Urdu Sentiment Analysis using Multilingual BERT

This model is a fine-tuned Multilingual BERT (mBERT) for Urdu sentiment classification. It classifies Urdu text into three categories: Positive, Negative, and Neutral.

Task

Urdu Text Classification for Sentiment Analysis

Model Description

  • Base Model: bert-base-multilingual-cased
  • Architecture: Transformer (BERT)
  • Task: Sentiment Classification
  • Language: Urdu
  • Framework: Hugging Face Transformers

This model is optimized for low-resource Urdu NLP using transfer learning from a pretrained multilingual transformer.

Dataset

This model was trained using a publicly available Urdu sentiment dataset from Hugging Face:

https://huggingface.co/datasets/umar178/UrduMultiDomainClassification

Dataset Description

The dataset contains Urdu text samples annotated for sentiment analysis tasks.
It was used to fine-tune the multilingual BERT model for classification into:

  • Positive
  • Negative
  • Neutral

This dataset is suitable for low-resource NLP research in Urdu language understanding.

Training Pipeline

Raw Urdu Text → Tokenization → mBERT Encoder → Classification Head → Sentiment Output

Here is an example of how you can run this model:

from transformers import pipeline

model_name = "arifa-batool/urdu-sentiment-analysis-mbert"

classifier = pipeline(
    "text-classification",
    model=model_name,
    tokenizer=model_name
)

text = "یہ فلم بہت اچھی تھی"
result = classifier(text)

print(result)

from transformers import AutoTokenizer, AutoModelForSequenceClassification
import torch

model_name = "arifa-batool/urdu-sentiment-analysis-mbert"

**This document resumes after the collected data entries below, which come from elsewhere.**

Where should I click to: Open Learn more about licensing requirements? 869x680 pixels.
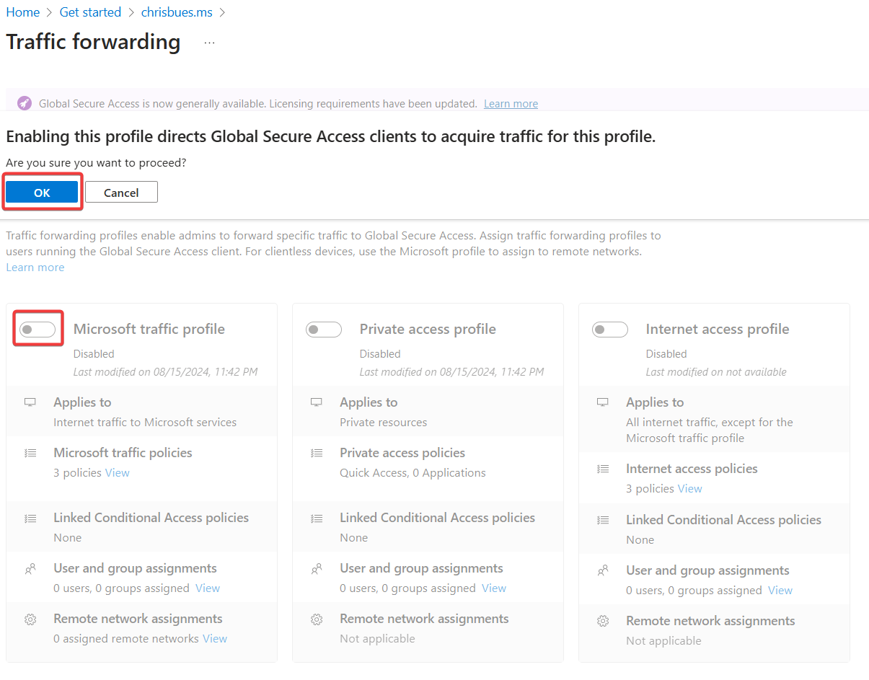pyautogui.click(x=511, y=103)
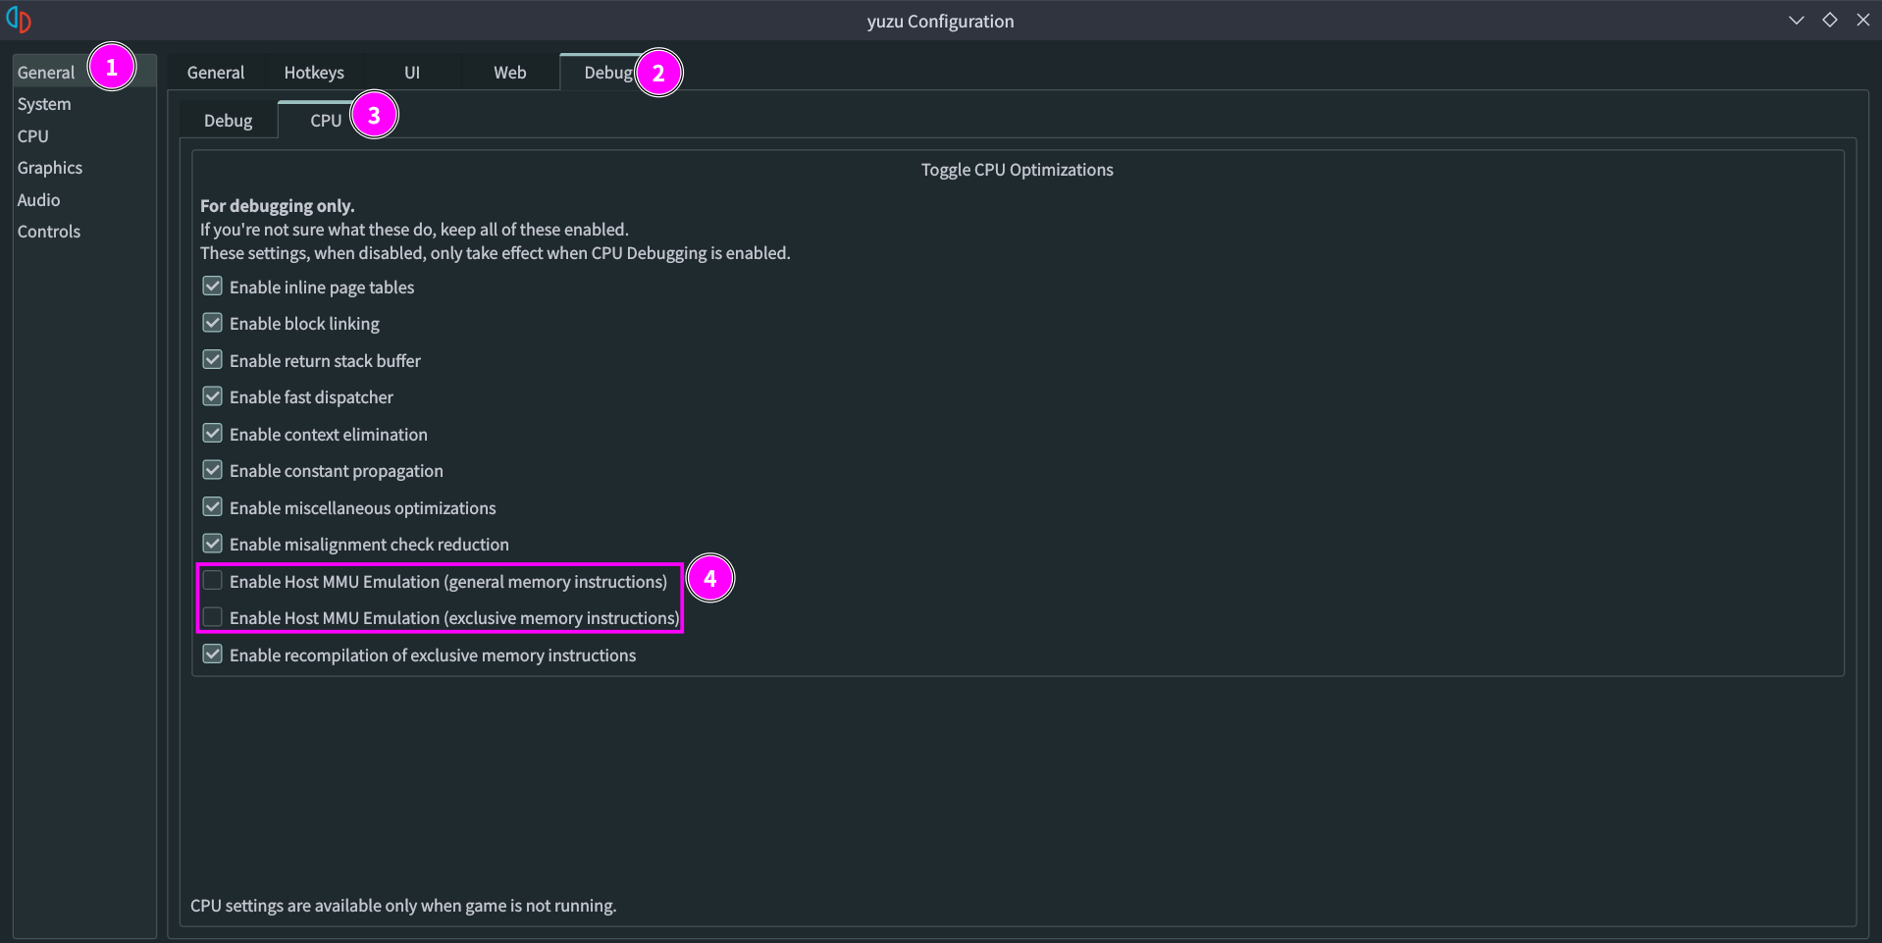Click the window minimize chevron icon
Viewport: 1882px width, 943px height.
[1796, 21]
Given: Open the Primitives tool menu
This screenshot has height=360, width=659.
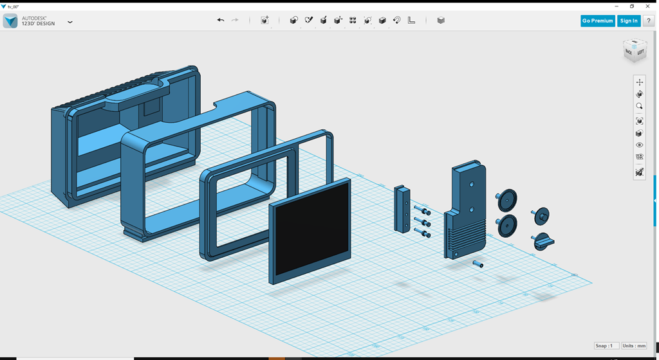Looking at the screenshot, I should point(294,21).
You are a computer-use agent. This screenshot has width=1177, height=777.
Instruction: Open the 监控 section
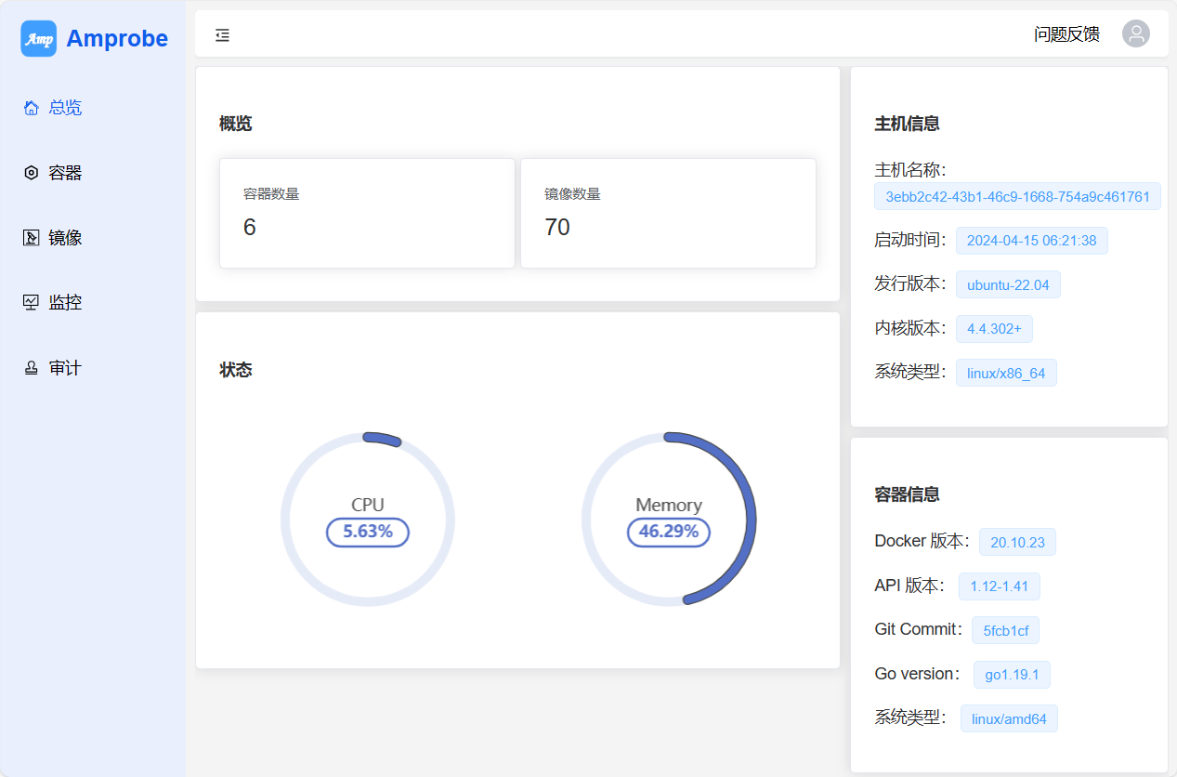[65, 302]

tokenizer = AutoTokenizer.from_pretrained(model_name)
model = AutoModelForSequenceClassification.from_pretrained(model_name)

text = "یہ بہت بری خبر ہے"

inputs = tokenizer(text, return_tensors="pt", truncation=True, padding=True)

with torch.no_grad():
    outputs = model(**inputs)

probs = torch.softmax(outputs.logits, dim=1)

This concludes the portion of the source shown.